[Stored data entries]
::::::::::
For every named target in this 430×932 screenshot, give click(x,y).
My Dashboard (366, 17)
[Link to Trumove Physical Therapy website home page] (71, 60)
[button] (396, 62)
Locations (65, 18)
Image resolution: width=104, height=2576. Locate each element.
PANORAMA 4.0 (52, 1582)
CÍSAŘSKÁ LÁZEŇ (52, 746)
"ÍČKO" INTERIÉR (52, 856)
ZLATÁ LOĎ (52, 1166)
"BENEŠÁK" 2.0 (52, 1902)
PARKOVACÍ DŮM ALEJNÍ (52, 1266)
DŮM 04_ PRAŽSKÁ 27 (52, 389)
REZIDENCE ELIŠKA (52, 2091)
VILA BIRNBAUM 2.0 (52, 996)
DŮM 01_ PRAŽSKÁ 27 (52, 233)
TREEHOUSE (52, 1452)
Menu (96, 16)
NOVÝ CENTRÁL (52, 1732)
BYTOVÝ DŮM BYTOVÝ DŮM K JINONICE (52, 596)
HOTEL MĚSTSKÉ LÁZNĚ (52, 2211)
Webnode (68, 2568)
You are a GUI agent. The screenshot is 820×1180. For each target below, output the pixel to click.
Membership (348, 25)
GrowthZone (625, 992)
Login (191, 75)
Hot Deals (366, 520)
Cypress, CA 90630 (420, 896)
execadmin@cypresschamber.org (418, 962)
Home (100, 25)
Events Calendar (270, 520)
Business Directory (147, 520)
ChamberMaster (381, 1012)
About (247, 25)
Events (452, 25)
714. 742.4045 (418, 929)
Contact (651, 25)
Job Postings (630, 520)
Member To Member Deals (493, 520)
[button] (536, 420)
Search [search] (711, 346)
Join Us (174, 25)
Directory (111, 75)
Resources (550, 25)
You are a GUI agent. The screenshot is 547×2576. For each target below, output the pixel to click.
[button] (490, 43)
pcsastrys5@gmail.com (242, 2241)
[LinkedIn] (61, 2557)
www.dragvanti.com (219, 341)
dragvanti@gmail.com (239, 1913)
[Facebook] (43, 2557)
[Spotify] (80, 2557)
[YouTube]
::::::::::
- Exercise requirements
Set down the records again, exactly.

- Reply
For every named target in this 430×932 screenshot, give click(x,y).
My Dashboard (366, 17)
[Link to Trumove Physical Therapy website home page] (71, 60)
[button] (396, 62)
Locations (65, 18)
Image resolution: width=104, height=2576. Locate each element.
PANORAMA 4.0 (52, 1582)
CÍSAŘSKÁ LÁZEŇ (52, 746)
"ÍČKO" INTERIÉR (52, 856)
ZLATÁ LOĎ (52, 1166)
"BENEŠÁK" 2.0 (52, 1902)
PARKOVACÍ DŮM ALEJNÍ (52, 1266)
DŮM 04_ PRAŽSKÁ 27 (52, 389)
REZIDENCE ELIŠKA (52, 2091)
VILA BIRNBAUM 2.0 (52, 996)
DŮM 01_ PRAŽSKÁ 27 (52, 233)
TREEHOUSE (52, 1452)
Menu (96, 16)
NOVÝ CENTRÁL (52, 1732)
BYTOVÝ DŮM BYTOVÝ DŮM K JINONICE (52, 596)
HOTEL MĚSTSKÉ LÁZNĚ (52, 2211)
Webnode (68, 2568)
You are a GUI agent. The screenshot is 820×1180. For each target below, output the pixel to click.
Membership (348, 25)
GrowthZone (625, 992)
Login (191, 75)
Hot Deals (366, 520)
Cypress, CA 90630 (420, 896)
execadmin@cypresschamber.org (418, 962)
Home (100, 25)
Events Calendar (270, 520)
Business Directory (147, 520)
ChamberMaster (381, 1012)
About (247, 25)
Events (452, 25)
714. 742.4045 (418, 929)
Contact (651, 25)
Job Postings (630, 520)
Member To Member Deals (493, 520)
[button] (536, 420)
Search [search] (711, 346)
Join Us (174, 25)
Directory (111, 75)
Resources (550, 25)
You are a GUI agent. The screenshot is 547×2576. For each target below, output the pixel to click.
[button] (490, 43)
pcsastrys5@gmail.com (242, 2241)
[LinkedIn] (61, 2557)
www.dragvanti.com (219, 341)
dragvanti@gmail.com (239, 1913)
[Facebook] (43, 2557)
[Spotify] (80, 2557)
[YouTube]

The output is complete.